BP is a multilayer feedforward network. An elementary neuron is shown below. The input vector is multiplied by weight 'w' and add 'bias' to the result. The result will be the input argument of transfer function. The most popular transfer functions are 'logsig', 'tansig' and 'purelin'.
fig1: a simple neuron architecture
A practical neroun and network is shown below seperately.
fig2: a neuron of BP
fig3: a BP network
The following describe the procedure of training a BP network.
1. Create a network. Using 'newff' to create a network. The syntax of 'newff' is:
net = newff(P, T, [S1 S2 ...], {TF1 TF2 ...}, BFT, BLF, PF, IPF, OPF, DDF)
P: input data.
T: output data.
[S1 S2 ...]: hidden layer number.
{TF1 TF2 ...}: transfer function, default 'tansig' for hidden layer, 'purelin' for output layer.
Others: including training method, et al. you can see a detail description in MATLAB help.
2. Training
There are many training methods. I only describe the usage of one popular training method 'traingdx', Some 'traingdx' parameters are described below.
net.trainParam.epochs Maximum number of epochs to train.
net.trainParam.goal Performace goal.
net.trainParam.lr Learning rate.
net.trainParam.lr_inc Ratio to increase learning rate.
net.trainParam.lr_dec Ration to decrease learning rate
net.trainParam.max_fail Maximum validation failures
net.trainParam.max_perf_inc Maximum performace increase
net.trainParam.mc Momentum constant
net.trainParam.min_grad Mimimum performace gradient
net.trainParam.show Epochs between displays
net.trainParam.showCommandLine Generate command-line output
net.trainParam.showWindow Show training GUI
net.trainParam.time Maximum time to train in seconds
An example of training is:
p = [ -1 -1 2 2; 0 5 0 5];
t = [ -1 -1 1 1];
net = newff( p, t, 3, {}, 'traingdx');
[net tr] = train(net, p, t);
3. Simulating
After training your network, you can simulate it using your own data.
Some problems
Overfitting is a popular problem of BP network.

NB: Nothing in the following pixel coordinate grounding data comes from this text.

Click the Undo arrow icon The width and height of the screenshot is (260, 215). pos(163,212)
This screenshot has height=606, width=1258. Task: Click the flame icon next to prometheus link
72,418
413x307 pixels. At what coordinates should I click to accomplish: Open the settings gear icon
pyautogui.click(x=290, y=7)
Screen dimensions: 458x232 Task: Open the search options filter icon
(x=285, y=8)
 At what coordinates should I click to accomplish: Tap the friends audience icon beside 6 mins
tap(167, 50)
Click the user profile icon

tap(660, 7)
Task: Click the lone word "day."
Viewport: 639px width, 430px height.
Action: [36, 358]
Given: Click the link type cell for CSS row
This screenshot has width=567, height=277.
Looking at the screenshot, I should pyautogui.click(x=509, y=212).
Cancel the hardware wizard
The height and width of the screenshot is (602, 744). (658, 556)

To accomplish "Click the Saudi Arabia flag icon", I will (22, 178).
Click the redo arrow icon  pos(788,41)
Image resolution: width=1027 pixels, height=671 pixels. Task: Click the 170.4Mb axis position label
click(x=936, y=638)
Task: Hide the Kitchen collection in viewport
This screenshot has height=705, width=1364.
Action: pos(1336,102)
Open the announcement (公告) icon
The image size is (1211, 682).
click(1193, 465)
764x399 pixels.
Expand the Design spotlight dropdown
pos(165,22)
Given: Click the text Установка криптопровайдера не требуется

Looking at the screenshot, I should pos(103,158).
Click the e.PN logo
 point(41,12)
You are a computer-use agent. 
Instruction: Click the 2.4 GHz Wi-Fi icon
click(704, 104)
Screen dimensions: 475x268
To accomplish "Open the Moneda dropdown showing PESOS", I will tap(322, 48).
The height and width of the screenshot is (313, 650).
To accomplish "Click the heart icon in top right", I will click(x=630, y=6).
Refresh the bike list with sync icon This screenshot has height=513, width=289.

You can overcome it in some ways.
1. Get enough large sample data;
2. Change default performace function.
不同训练函数对比:
1.traingd:批梯度下降训练函数,沿网络性能参数的负梯度方向调整网络的权值和阈值.
2.traingdm:动量批梯度下降函数,也是一种批处理的前馈神经网络训练方法,不但具有更快的收敛速度,而且引入了一个动量项,有效避免了局部最小问题在网络训练中出现.
3.trainrp:有弹回的BP算法,用于消除梯度模值对网络训练带来的影响,提高训练的速度.(主要通过delt_inc和delt_dec来实现权值的改变)
4.trainlm:Levenberg-Marquardt算法,对于中等规模的BP神经网络有最快的收敛速度,是系统默认的算法.由于其避免了直接计算赫赛矩阵,从而减少了训练中的计算量,但需要较大内存量.
5. traincgb:Plwell-Beale算法:通过判断前后梯度的正交性来决定权值和阈值的调整方向是否回到负梯度方向上来.
6. trainscg:比例共轭梯度算法:将模值信赖域算法与共轭梯度算法结合起来,减少用于调整方向时搜索网络的时间.
一般来说,traingd和traingdm是普通训练函数,而traingda,traingdx,traingd,trainrp,traincgf,traincgb,trainscg,trainbgf等等都是快速训练函数.总体感觉就是训练时间的差别比较大,还带有精度的差异.